On my camera trade in the ‘sacrifice’ I had to make in terms of hardware was as follows: 1D MkIV body, 7D MkII body, M3 body, Battery Grip for the 7D, a Canon x2 Extender and the 200 f2.8 L lens for which the online estimate was a little over the £1,000 mark set against a purchase price of of £1,350 for a good condition and low shutter count 1DX MkII. Visually, unless you are into these things, the 1DX MkII looks little different to the 1D MkIV I was trading in but technically and ‘under the hood’, it’s a horse of a different colour.
It is perhaps the sign of the times that just over a year ago, a good condition example of a 1DX MkII second hand would have cost you around £2,000 so I suspect that shows that the trend to mirrorless has become more marked and especially at this ‘professional’ end of the market where cameras are just tools of the trade. I don’t care, DSLRs and associated kit may not be fashionable but they still take great photographs and I did that “strutting my stuff down the Kings Road” back in the 1960s when I was young !
The Trade In
Much to my joy, MPB adjusted my trade in price upwards by £80 so that the trade cost me the kit plus £243 which was very satisfactory to say the least, all it now came down to was just how good the 1DX I was getting would actually be… I didn’t have to wait long, it turned up the next day and was in pristine condition with a shutter count of less than 22,000 which is remarkable as the shutter life on this body is rated at around 500,000 actuations !
Although having traded the 1D MkIV in I cannot say for sure, the body of the 1DX seems slightly bigger but it is certainly heavier, the 1D was 1180gm whereas the 1DX is 1340gm. As far as the photographic and video options are concerned, there are lots more given that the 1D MkIV came out at December 2009 and the 1DX MkII at April 2016, so it is a beast of a very different colour from the earlier model.
Menu and Handling
The menu look and feel especially on the focus section, is very much the same as the 7D MkII and the 5DS/R which came out some 18 months before the launch of the 1DX MkII. However and having said that, it is also differently arranged and as I work with it can see that it is totally focused on the end use as a professional action camera.
A prime example being that it has no in built interval timer for timelapse photography and yet both those earlier 7D and 5DS camera bodies do have this which might seem odd. On the other hand and thinking about it, why on earth would you use the 1DX for this kind of thing and if I wanted to, I have a Canon external cable/intervalometer device to make this happen plus three other camera bodies with this capability built in.
My Immediate Use
Of course I am taking it out and using it – new toy ! But it is a bit more than that because there are lots of configurable bits to work my way through until it works for me in the way that suits my personal workflow and you can only achieve this by using it for real and finding out what ‘bugs’ are there present for you. Well actually, it’s less bugs and rather more finding out where all the bits and pieces you want to configure are !

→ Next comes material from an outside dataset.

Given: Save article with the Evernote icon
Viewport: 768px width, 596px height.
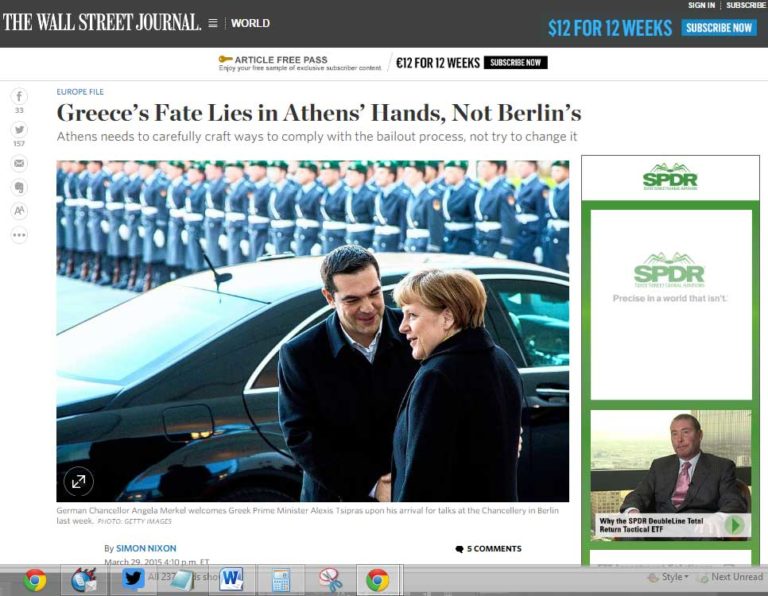Looking at the screenshot, I should click(19, 187).
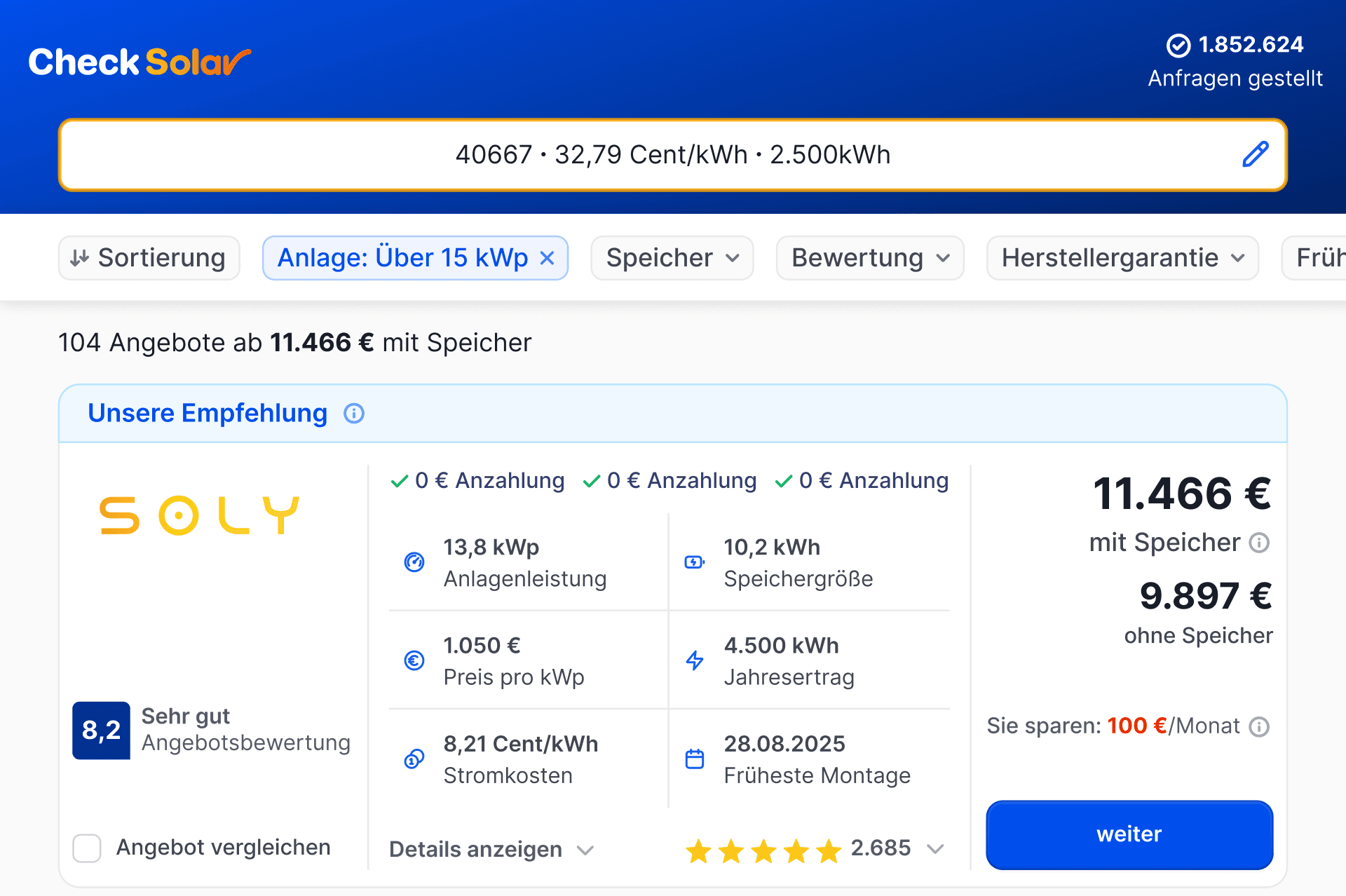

Although close to the 7D MkII and 5DS in terms of underlying technologies, there is a clear difference in the 1DX MkIIs ability to handle high ISO and it shows when you put some images through your post production software which in my case is ON1 2023, they are very clean indeed.
I’m not sure yet, the large battery that goes into the inbuilt hand grip may have some issues but as this camera seems to have been little used in recent years or indeed throughout its life, it might just sort itself out by being charged and recharged a few times over the next few weeks.
If not and it doesn’t settle down, by dealing with MPB where I got it from, it also comes with a 6 month warranty and although these batteries are known for holding sufficient charge for a whole days shooting, as is my custom on all cameras, I have a back up battery on its way to me.
In fact that £80 ‘bonus’ on my upgrade has more than been spent on a spare battery, a Cfast card and a suitable card reader. It is one of those things that people often overlook, a new camera may require other essential things such as back up batteries if you use it a lot and in this case, a memory card format I didn’t have called a Cfast card and a reader for it, if you completely change systems, this part of your purchase can get financially onerous.
I am a very happy bunny. True its a bit heavier but it is a lovely bit of hardware and a delight to use so we shall see how it all goes over the next few months as we get to ‘know each other’.